→ Excerpted text
★ ★ ★ ★

In an article entitled, “Yes, the new carriers will have aircraft,” the UK Defence Journal reports that:

When the carrier first deploys operationally, the UK will have 42 F-35 aircraft, with 24 being front-line fighters and the remaining 18 will be used for training (at least 5 on the OCU), be in reserve or in maintenance.[..]

According to a source we spoke to at the heart of planning for the carriers, the vessels will usually deploy with around 20 F-35Bs as a minimum and a number of various helicopters.

In addition to the joint force of Royal Air Force and Royal Navy F-35Bs and their pilots, the air wing is expected to be composed of a ‘Maritime Force Protection’ package of nine anti-submarine Merlin HM2 and four or five Merlin for airborne early warning; alternatively a ‘Littoral Manoeuvre’ package could include a mix of RAF Chinooks, Army Apaches, Merlin HC4 and Wildcat HM2. We understand that vessel would still carry at least one F-35 squadron aboard in such circumstances to offer air defence as well as support to the helicopter assault activities.

The number of aircraft that the HMS Elizabeth-class carriers would carry, and indeed whether there would be any at all, has been in question for some time.

★ ★ ★ ★

→ Dataset content

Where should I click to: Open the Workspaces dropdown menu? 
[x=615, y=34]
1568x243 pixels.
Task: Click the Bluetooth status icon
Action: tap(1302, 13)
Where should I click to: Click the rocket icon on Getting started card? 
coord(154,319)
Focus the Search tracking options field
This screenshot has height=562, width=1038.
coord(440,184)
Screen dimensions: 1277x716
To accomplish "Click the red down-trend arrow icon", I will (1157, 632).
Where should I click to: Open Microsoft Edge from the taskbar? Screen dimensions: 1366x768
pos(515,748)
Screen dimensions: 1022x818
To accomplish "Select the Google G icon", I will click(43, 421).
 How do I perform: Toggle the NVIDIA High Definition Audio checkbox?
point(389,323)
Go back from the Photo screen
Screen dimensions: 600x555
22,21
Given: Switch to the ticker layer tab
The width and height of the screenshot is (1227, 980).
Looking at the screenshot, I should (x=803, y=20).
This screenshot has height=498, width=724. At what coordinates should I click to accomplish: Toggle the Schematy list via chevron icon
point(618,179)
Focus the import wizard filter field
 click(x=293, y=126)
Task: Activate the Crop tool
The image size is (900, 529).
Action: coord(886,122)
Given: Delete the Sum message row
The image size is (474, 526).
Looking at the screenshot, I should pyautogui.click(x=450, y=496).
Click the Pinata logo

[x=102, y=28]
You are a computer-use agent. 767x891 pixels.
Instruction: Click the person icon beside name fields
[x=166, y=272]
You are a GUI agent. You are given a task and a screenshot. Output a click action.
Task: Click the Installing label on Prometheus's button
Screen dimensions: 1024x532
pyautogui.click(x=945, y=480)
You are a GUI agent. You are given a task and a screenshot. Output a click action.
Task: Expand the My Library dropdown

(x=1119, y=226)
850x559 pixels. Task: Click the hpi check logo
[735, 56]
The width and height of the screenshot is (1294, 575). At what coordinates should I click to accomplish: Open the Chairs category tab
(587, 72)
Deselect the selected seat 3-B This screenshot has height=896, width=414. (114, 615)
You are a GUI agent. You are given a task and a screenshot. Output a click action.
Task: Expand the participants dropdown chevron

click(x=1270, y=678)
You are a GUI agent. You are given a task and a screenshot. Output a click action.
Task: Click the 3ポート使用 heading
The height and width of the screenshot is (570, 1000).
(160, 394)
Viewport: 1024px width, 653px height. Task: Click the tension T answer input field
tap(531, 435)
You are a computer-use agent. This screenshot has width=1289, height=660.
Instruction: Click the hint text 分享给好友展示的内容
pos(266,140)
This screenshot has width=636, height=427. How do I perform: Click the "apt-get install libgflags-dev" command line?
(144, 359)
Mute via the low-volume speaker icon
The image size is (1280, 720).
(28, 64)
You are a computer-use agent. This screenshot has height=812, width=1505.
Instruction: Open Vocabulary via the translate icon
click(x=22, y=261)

★ ★ ★ ★

Continue the passage about aircraft for the UK's new aircraft carriers, starting right after its final sentence.

→ Result
The ever-evolving plans for the carriers under several governments have become an almost perfect metaphor for Britain’s search for a world role. At various times, plans have been mooted to scrap them, arm them to the teeth, deploy them nude of any aircraft, or even try to get American planes to do the flying. This is apparently not wholly off the table:

Recently, the Ministry of Defence confirmed plans for the deployment of American F-35 aircraft alongside British jets aboard HMS Queen Elizabeth.

Defence Secretary Michael Fallon had earlier suggested that the US will deploy F-35B aircraft on board the Royal Navy’s new aircraft carrier HMS Queen Elizabeth when it comes into service, with British jets expected to do the same on US vessels when required “in the fullness of time”.

Michael Fallon has now signed an agreement to allow Marine Corps F-35Bs to fly from HMS Queen Elizabeth, the announcement came at a meeting about action against the Islamic State.

US aircraft will augment British jets on coalition operations, not replace them and they will not fly from the vessel first.

The return of aircraft carriers to the British fleet in a few years will restore Britain’s ability to project sea power around the world in a way that only a few nations can—if it wants to. As the plane story indicates, though, the carriers alone are not sufficient to do so; they must be matched with sustained investment in defense capacities, a commitment which has been somewhat variable in recent years.

Brexit has sharpened all the strategic questions facing the UK, including whether the nation will turn inward or pivot to the world. Defense in this regard is not only important in its own right, but as a tool of diplomacy and of trade, keeping sea lanes open and signaling commitment to allies. As the carriers approach launch, this will be a story worth keeping an eye on.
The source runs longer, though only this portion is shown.